In Fig. 8 the top row displays the channels solutions (i.e., the rows of the matrix $T$ ) for the J-CQO iterative algorithm for three values of the correlation length difference between the two classes with equal means. These solutions are nonunique since $T$ and $MT$ give the same value for J [see Eq. (16)]. To allow visual comparisons between different $Δ σ$ the bottom row of Fig. 8 shows the eigenvectors of $R_{12}$ [see Eq. (19)] back projected by $T^{†}$ . This corresponds to choosing the matrix $M$ that diagonalizes $R_{12}$ therefore the channel matrices in the top row produce the same value of $J$ as the corresponding channel matrices in the bottom row. The Eigen-CQO channels, which are optimal for the equal means case, are expected to be spatial frequency channels since the matrix $K_{1}^{- 1} K_{2}$ is stationary in this example [see Eq. (86)]. The appearance of the J-CQO channels in the bottom row of Fig. 8 are encouraging since they exhibit obvious frequency and orientation characteristics.

Fig. 8. Top row displays the channels (i.e., rows of the matrix $T$ ) for the J-CQO iterative algorithm for three values of the correlation length difference between the two classes with equal means. $L = 25$ and each row of the channel matrix is displayed as a single image in a $5 \times 5$ tiling.
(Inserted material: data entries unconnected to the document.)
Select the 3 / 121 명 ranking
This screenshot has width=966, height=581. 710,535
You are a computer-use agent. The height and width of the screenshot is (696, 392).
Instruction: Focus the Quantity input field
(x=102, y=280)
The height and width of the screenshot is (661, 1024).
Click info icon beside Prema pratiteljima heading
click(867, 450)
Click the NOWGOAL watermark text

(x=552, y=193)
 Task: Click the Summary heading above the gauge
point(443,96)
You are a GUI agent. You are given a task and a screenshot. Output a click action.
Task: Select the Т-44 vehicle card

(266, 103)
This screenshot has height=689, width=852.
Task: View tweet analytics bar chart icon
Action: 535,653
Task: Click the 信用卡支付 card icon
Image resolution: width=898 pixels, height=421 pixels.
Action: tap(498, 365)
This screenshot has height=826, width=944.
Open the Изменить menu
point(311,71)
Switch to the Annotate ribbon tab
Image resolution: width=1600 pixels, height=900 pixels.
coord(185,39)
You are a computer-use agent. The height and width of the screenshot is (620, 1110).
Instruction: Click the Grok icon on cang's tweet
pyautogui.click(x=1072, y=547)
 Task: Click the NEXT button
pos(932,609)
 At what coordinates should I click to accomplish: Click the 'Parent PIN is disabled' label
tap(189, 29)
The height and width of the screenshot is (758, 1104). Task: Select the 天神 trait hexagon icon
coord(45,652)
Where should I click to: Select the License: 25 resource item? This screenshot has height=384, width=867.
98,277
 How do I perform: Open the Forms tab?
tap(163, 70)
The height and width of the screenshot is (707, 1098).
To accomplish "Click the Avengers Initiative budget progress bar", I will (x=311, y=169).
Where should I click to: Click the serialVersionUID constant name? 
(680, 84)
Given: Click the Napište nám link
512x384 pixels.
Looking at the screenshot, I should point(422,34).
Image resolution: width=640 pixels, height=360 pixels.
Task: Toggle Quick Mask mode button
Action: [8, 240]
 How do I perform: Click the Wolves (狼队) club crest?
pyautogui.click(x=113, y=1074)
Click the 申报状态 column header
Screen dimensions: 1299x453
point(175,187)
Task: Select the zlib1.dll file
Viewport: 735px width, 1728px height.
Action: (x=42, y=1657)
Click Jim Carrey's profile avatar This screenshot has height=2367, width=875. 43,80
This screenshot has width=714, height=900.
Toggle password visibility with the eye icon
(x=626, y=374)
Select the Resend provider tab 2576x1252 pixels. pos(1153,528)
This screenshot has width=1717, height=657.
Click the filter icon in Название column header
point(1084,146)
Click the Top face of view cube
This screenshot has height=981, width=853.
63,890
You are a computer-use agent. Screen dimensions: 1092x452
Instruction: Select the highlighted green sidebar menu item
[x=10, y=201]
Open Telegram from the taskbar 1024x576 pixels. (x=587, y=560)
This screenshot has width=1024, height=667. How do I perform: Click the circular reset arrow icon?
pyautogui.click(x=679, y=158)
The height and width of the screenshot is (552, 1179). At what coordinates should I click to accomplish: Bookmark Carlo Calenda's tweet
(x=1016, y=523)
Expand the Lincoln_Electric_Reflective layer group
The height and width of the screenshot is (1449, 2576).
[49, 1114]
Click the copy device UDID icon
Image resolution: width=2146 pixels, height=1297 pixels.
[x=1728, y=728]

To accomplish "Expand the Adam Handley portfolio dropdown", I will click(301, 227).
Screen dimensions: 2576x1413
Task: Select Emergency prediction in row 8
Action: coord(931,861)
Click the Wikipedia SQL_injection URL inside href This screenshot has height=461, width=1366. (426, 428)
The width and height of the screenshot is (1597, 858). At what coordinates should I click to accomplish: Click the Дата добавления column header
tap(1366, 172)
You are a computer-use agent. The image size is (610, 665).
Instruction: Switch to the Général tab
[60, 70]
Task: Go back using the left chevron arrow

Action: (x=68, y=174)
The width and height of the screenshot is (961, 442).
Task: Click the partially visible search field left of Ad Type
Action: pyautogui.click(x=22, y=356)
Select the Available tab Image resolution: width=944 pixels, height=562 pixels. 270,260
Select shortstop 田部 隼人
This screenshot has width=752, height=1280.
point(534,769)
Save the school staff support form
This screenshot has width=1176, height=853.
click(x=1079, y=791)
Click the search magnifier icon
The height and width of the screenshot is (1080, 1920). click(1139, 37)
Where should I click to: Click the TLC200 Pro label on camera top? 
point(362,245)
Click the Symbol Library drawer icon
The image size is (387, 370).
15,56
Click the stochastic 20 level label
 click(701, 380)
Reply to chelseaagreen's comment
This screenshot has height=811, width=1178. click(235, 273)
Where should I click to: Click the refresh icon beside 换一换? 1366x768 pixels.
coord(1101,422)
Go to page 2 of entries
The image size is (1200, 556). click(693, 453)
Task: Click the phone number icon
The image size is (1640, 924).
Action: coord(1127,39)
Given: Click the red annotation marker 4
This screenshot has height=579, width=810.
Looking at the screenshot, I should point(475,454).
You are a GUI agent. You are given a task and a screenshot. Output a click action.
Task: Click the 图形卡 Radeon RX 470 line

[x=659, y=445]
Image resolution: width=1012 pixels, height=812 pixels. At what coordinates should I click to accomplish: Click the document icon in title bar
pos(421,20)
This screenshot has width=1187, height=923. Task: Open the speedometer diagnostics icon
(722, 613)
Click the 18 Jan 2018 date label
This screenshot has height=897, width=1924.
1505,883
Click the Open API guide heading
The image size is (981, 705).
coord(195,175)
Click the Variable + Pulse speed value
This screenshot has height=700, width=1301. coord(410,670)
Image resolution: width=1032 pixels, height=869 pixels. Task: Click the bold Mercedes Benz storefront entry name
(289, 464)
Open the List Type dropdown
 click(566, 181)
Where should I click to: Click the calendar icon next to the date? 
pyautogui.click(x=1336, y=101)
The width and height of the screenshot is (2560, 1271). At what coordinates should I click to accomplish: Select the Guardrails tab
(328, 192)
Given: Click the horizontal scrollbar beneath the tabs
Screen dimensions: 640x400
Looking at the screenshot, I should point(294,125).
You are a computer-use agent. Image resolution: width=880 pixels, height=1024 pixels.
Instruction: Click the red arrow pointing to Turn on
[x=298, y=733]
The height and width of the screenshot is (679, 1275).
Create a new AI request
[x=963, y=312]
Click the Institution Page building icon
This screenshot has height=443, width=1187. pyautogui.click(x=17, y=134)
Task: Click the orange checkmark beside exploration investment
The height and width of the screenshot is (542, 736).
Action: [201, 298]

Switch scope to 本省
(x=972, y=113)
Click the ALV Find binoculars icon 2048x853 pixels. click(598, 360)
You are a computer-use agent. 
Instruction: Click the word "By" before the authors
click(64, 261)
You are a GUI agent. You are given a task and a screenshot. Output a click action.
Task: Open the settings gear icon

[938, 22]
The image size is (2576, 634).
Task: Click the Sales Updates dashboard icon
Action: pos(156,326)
The bottom row shows the eigenvectors of $R_{12}$ [see Eq. (19)] back projected by $T^{†}$ . (a) J-CQO T ( $Δ σ = 0.2$ pixels), (b) J-CQO T ( $Δ σ = 0.5$ pixels), (c) J-CQO T ( $Δ σ = 1$ pixel), (d) backprojection of $R_{12}$ eigenvectors by $T^{†}$ ( $Δ σ = 0.2$ pixels), (e) backprojection of $R_{12}$ eigenvectors by $T^{†}$ ( $Δ σ = 0.5$ pixels), (f) backprojection of $R_{12}$ eigenvector by $T^{†}$ ( $Δ σ = 1$ pixel).

Download Full Size | PDF

10. CONCLUSIONS

In this paper, we have shown a promising new method for computing optimized channels for quadratic observers utilizing high-dimensional image data. We have assumed Gaussian statistics for the channelized image data, but the method for calculating channels is applicable in general. Gradient-based algorithms for determining the channels have been presented for five different information-based FOMs: KL1, KL2, J, G(0), and AUC. Analytic solutions for the optimum channels for each of the five FOMs have been derived for the case of equal mean data for both classes. The optimum channels for the J, G(0), and AUC FOMs under the equal mean condition are the same. This result is critical for implementing J as a surrogate FOM for AUC since the J FOM is much easier to compute. Since the algorithm is gradient-based, local maxima are an important consideration. For the J FOM, with the equal mean condition, we have shown that there are no more than $L + 1$ local maxima where $L$ is the number of channels. In principle all of the local maxima of the equal-mean J FOM could be located by using multiple random starting locations in the algorithm. In a simulation study we have calculated the performance of ideal and Hotelling observers and compared these to CQO performance. Optimal channel selection for the CQO has been calculated from two different methods: eigenanalysis and an iterative gradient-based algorithm. The gradient-based algorithm is an important new contribution since it makes optimal CQO implementation possible without inverting an $M \times M$ matrix for eigenanalysis.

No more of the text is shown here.